- [Instructions to follow]: Repeat every record exactly, omitting the pictures.

Stored data
###

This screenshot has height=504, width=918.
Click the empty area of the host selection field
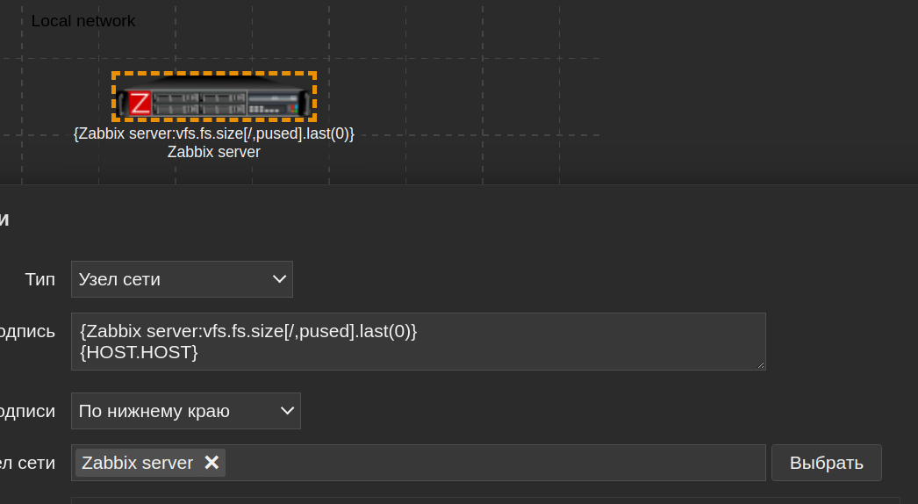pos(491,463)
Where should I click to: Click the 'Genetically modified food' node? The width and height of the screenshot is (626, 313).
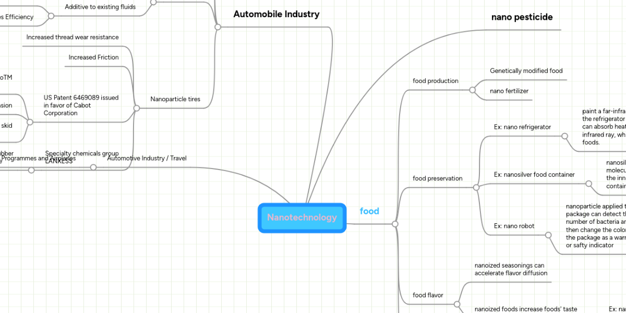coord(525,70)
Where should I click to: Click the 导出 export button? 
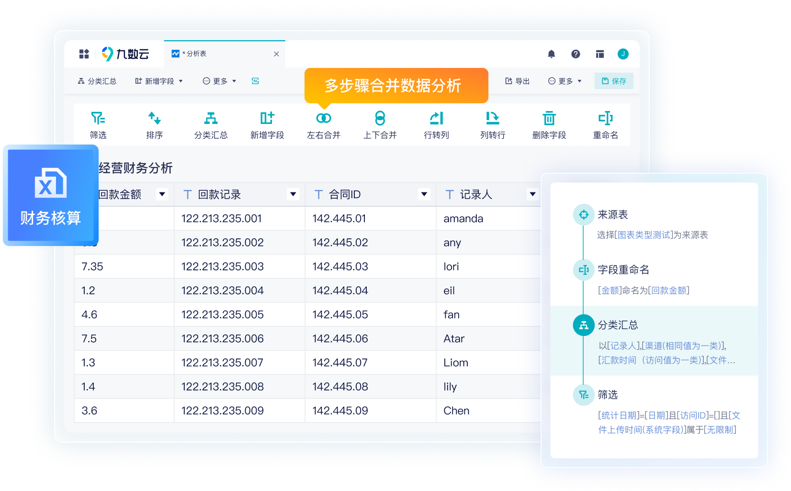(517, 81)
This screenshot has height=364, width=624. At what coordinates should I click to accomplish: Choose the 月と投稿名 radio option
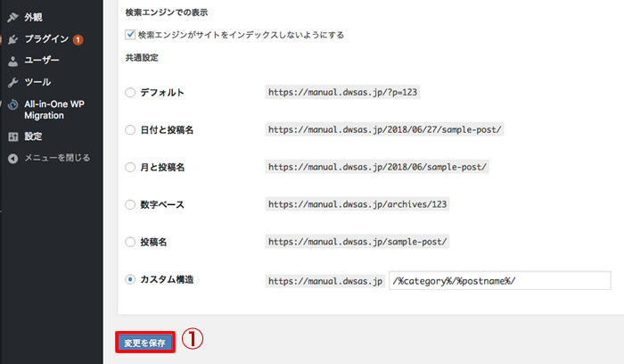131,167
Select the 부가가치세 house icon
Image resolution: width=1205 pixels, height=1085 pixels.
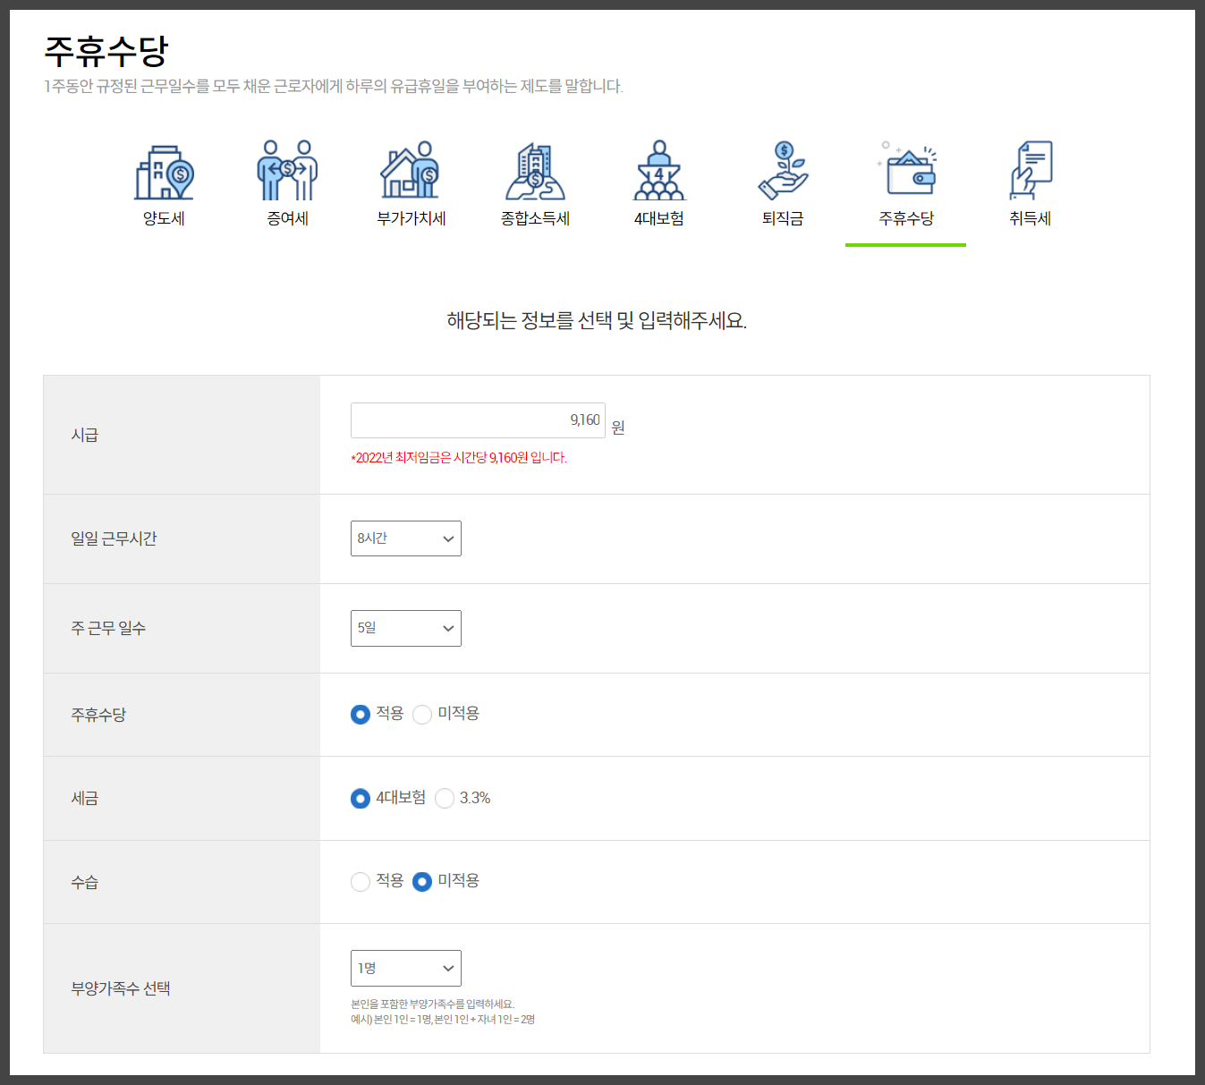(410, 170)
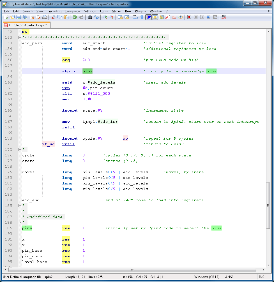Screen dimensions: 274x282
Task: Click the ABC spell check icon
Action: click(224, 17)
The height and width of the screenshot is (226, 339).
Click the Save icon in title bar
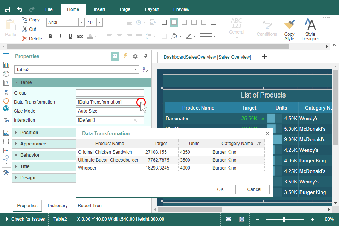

###

- [Solution for this problem]:
This screenshot has height=504, width=918.
Click the empty area of the host selection field
pos(491,463)
Where should I click to: Click the 'Genetically modified food' node? The width and height of the screenshot is (626, 313).
coord(525,70)
Where should I click to: Click the 导出 export button? 
(517, 81)
This screenshot has height=364, width=624. At what coordinates should I click to accomplish: Choose the 月と投稿名 radio option
131,167
Select the 부가가치세 house icon
Image resolution: width=1205 pixels, height=1085 pixels.
(410, 170)
Screen dimensions: 274x282
Task: Click the ABC spell check icon
Action: click(224, 17)
The height and width of the screenshot is (226, 339).
Click the Save icon in title bar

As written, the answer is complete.